As soon as these festivals were concluded, Peter, who had been invited into Persia with an army by the shah, who required his aid against the rebellious Afghans, prepared to march southward; and Bell, who was thought to understand something of Persian manners, having spent some time in the country, was engaged by the czar’s chief physician to accompany the expedition. Accordingly, the troops having been embarked on the Moskwa, they descended by water to the Caspian Sea, and made for the shores of Daghestan, where they landed and encamped. They then proceeded along the seashore to Derbend, where the fleet containing the provisions, stores, &c. for the army was wrecked upon the beach. This gave Peter a plausible excuse for returning home without affording the shah the desired aid. Indeed, the whole expedition appears to have been a mere piece of treachery got up for the purpose of obtaining possession of Derbend; for “the emperor determined,” says Bell, “to leave things in the state they were in, and to return again to Astrakhan by the same way we came,leaving a garrison at Derbend sufficient to secure the advantage he had gained.”

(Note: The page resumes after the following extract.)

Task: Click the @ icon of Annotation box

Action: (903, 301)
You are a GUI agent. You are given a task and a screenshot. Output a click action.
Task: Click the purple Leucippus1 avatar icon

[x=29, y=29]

We now lose sight of our traveller for fifteen years, the whole of which, however, he spent in Russia. In 1737 the war with Turkey, which had begun in 1734, began to grow disagreeable to the Russian court, the Ottomites, in spite of their barbarism, being more obstinate in the field than their polished enemies of the north had anticipated. Under these circumstances,it was thought advisable to negotiate a peace; but as the Turks made no proposals, and as in time of war no subject of Russia, or Germany, the ally of Russia, was admitted into the dominions of the sultan, Bell, who appears to have been greatly respected both for his character and abilities, was prevailed upon, “at the earnest desires of Count Osterman, the chancellor of Russia, and of Mr. Rondeau, his Britannic majesty’s minister at the court of Russia,” to undertake the journey. He departed from Petersburg on the 6th of December, 1737, and arrived at Constantinople on the 29th of the next month. With respect to his commission, he merely observes that he punctually conformed to the terms of his instructions. His negotiations did not detain him long. He left Constantinople on the 8th of April, and on the 17th of May arrived at Petersburg. Here he concludes his account of himself and his travels. In the decline of his life he returned to Scotland, where he resided at Antermony, his native place; and it was there that, surrounded apparently by affluence, and enjoying the most ample leisure, he wrote his excellent and interesting account of his travels, the first edition of which appeared in 1762. His death took place in 1780.